Jungkook yine kağıtı yakıp toprağa gömdü ve telefonunun tuş kilidini açtı.
Kime:
İmkansız aşkım
Hey! Gelirmisin bilmiyorum.
Şu terk edilen köprüye gel en büyük olanına.
Saat 17.30'da.
-ERTESİ SABAH-
Uyandı ve üstüne tişörtüyle bir şort geçirdi. Saat 16.45di
Hemen koşarak köprüye gitti ve Aşkını beklemeye başladı.
Gelmeyeceğini düşündüğü için en sevdiği müziği açtı ve yola koydu, kulaklarına dolan müzik huzur getiriyordu.
Köprünün demirlerinden çıktıktan sonra ayakkabısız ve saf ayaklarını demirlere koydu.
İçinde en az bir huzursuzluk damlası yoktu.
"Jungkook!"
Birinin ona seslenmesiyle arkasını döndü ve baktı.
"Ah. Gelmişsin."
Elindeki façayı gösterdi ve aynı zamanda denizi gözüyle işaret etti.
"İkisi bir arada nasıl olur sence ha? Bence kurtulma şansım olmaz. Eğlenceli bir deneyim olacak!"

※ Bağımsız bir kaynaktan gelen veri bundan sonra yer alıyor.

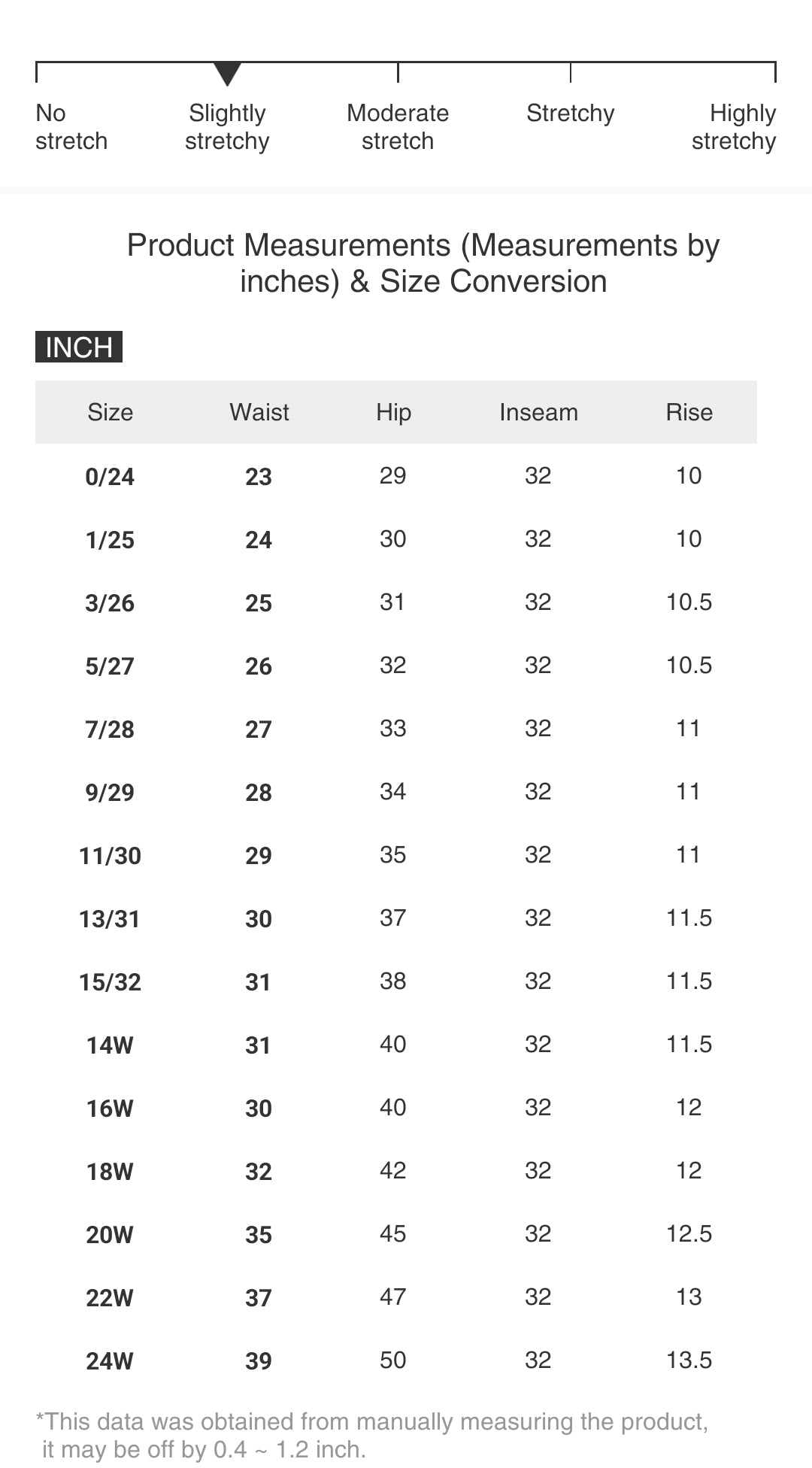Select the 7/28 size row label
Viewport: 812px width, 1468px height.
pyautogui.click(x=110, y=729)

"Jungkook-ah! Seni seviyorum."
"Ahh, çok geç Taehyungie. Bende seni seviyorum imkansız aşkım."
Kollarını façayla derince kesti,
Façayı yola biyerlere fırlattıktan sonra görünmez yola adım attı.
Harika bir acı ve mükemmel su hissi.
Ve Taehyung'un çaresiz bağırışları.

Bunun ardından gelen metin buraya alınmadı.